Jensen,
1) Adolf, Komponist, geb. 12. Jan. 1837 zu Königsberg i. Pr., erhielt seine musikalische Ausbildung durch L. Ehlert und Fr. Marpurg und machte unter Leitung derselben so gute Fortschritte, daß er bereits nach zweijährigem Studium mit Kompositionen verschiedener Gattung erfolgreich in die Öffentlichkeit treten konnte. Die Sorge um seine Existenz führte ihn 1856 nach Rußland, von wo er jedoch schon nach Jahresfrist zurückkehrte, um die Kapellmeisterstelle am Theater in Posen anzunehmen. 1858 begab er sich nach Kopenhagen, wo er während eines zweijährigen Verkehrs mit Niels Gade zu voller künstlerischer Reife gelangte, und ließ sich dann als Lehrer in seiner Vaterstadt nieder. Als solcher wirkte er hier mit bestem Erfolg, bis er 1866 nach Berlin übersiedelte und als Kompositionslehrer in Tausigs Klavierschule eintrat. Aber auch diese Stelle mußte er 1868 aufgeben, da sich ein Brustleiden bei ihm ankündigte, welches ihn leider nicht wieder verlassen sollte. Von nun an lebte er, in erster Reihe durch die Rücksicht auf seine Gesundheit bestimmt, abwechselnd in Dresden, Graz und zuletzt in Baden-Baden, wo er 23. Jan. 1879 starb. J., dessen schöpferische Thätigkeit auch während der Jahre körperlichen Leidens nicht erlahmte, hat sich namentlich durch seine Lieder ein bleibendes Denkmal gesetzt; viele derselben, wie z. B. der Cyklus »Dolorosa« und Scheffels »Gaudeamus«, gehören zu dem Bedeutendsten, was nach Schumann in dieser Gattung produziert worden ist. Kaum weniger wertvoll sind seine Klavierkompositionen, von denen unter andern der Cyklus »Eroticon« eine weite Verbreitung gefunden hat. Vgl. »Aus Jensens Briefen« (Berl. 1879). -
Sein Bruder Gustav J., geb. 25. Dez. 1843, Violinist, erhielt seine Ausbildung an der königlichen Hochschule für Musik zu Berlin und wirkt seit 1872 als Kompositionslehrer am Konservatorium in Köln.
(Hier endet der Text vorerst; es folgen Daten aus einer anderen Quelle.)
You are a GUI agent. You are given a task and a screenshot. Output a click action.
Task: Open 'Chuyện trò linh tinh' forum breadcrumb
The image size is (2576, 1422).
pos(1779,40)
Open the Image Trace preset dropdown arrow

2) Wilhelm, Dichter und Erzähler, geb. 15. Febr. 1837 zu Heiligenhafen im nordöstlichen Holstein, Sohn eines Landvogts auf Sylt, besuchte die Universitäten Kiel, Würzburg und Breslau, um Medizin zu studieren, beschäftigte sich aber frühzeitig vorzugsweise mit Litteratur, der er sich nach seiner Rückkehr nach Kiel auch ganz widmete. Auf Geibels Veranlassung hielt er sich ein Jahr lang in München auf, machte dann eine Reise nach Ägypten und übernahm nach seiner Rückkehr erst die Redaktion der »Schwäbischen Volkszeitung« in Stuttgart, dann (1869) die der Flensburger »Norddeutschen Zeitung«, von der er sich 1872 zurückzog, um in Kiel und später in Freiburg i. Br. ganz seinem litterarischen Schaffen zu leben. J., einer der beliebtesten Erzähler der Gegenwart, trat zuerst mit einem Buch: »Deutsches Land und Volk zu beiden Seiten des Ozeans« (Stuttg. 1867), und mit einzelnen Novellen, in denen der Einfluß seines Landsmanns Theod. Storm unverkennbar war, in die Litteratur. Von den darauf folgenden Arbeiten dieser Gattung sind besonders nennenswert die Novellen: »Magister Timotheus« (Schlesw. 1866), »Novellen« (Berl. 1868), »Die braune Erika« (das. 1868, 4. Aufl. 1885), »Unter heißerer Sonne« (Braunschweig 1869), »Der Gesell des Meisters Matthias« (Flensb. 1870); die Romane: »Minatka« (Braunschw. 1871, 2 Bde.), »Eddystone« (Berl. 1872), »Sonne und Schatten« (das. 1873, 2 Bde.), »Die Namenlosen« (Schwer. 1873, 3 Bde.), »Drei Sonnen« (das. 1873, 3 Bde.), »Nach hundert Jahren« (das. 1873, 4 Bde.), »Nymphäa« (Stuttg. 1874 u. ö.), »Barthenia« (Berl. 1877, 3 Bde.); die Novellen »Aus dem 16. Jahrhundert« (Bielef. 1877); die Romane: »Flut und Ebbe« (Mitau 1877), »Nirwana. Drei Bücher aus der Geschichte Frankreichs« (Bresl. 1877, 4 Bde.) und »Um den Kaiserstuhl«, Roman aus dem Dreißigjährigen Krieg (Berl. 1878); »Karin von Schweden«, Novelle (das. 1878); »Das Pfarrhaus von Ellernbrook«, Roman (Stuttg. 1879, 2 Bde.); »Nach Sonnenuntergang«, Roman (das. 1879); »Frühlingsstürme«, neue Novellen (Leipz. 1880); die Romane: »Vom römischen Reich deutscher Nation« (Berl. 1882, 3 Bde.), »Versunkene Welten« (Bresl. 1882, 2 Bde.), »Über den Wolken« (Leipz. 1882), »Der Teufel in Schiltach« (Berl. 1883), »Metamorphosen« (Bresl. 1883), »Vom alten Stamm« (Berl. 1884, 3 Bde.), »Die Pfeifer von Dusenbach« (Leipz. 1884), »Das Tagebuch aus Grönland« (Berl. 1885, 3 Bde.), »Am Ausgang des Reichs« (Leipz. 1885, 2 Bde.), »Götz und Gisela« (Berl. 1886), »In der Fremde« (Leipz.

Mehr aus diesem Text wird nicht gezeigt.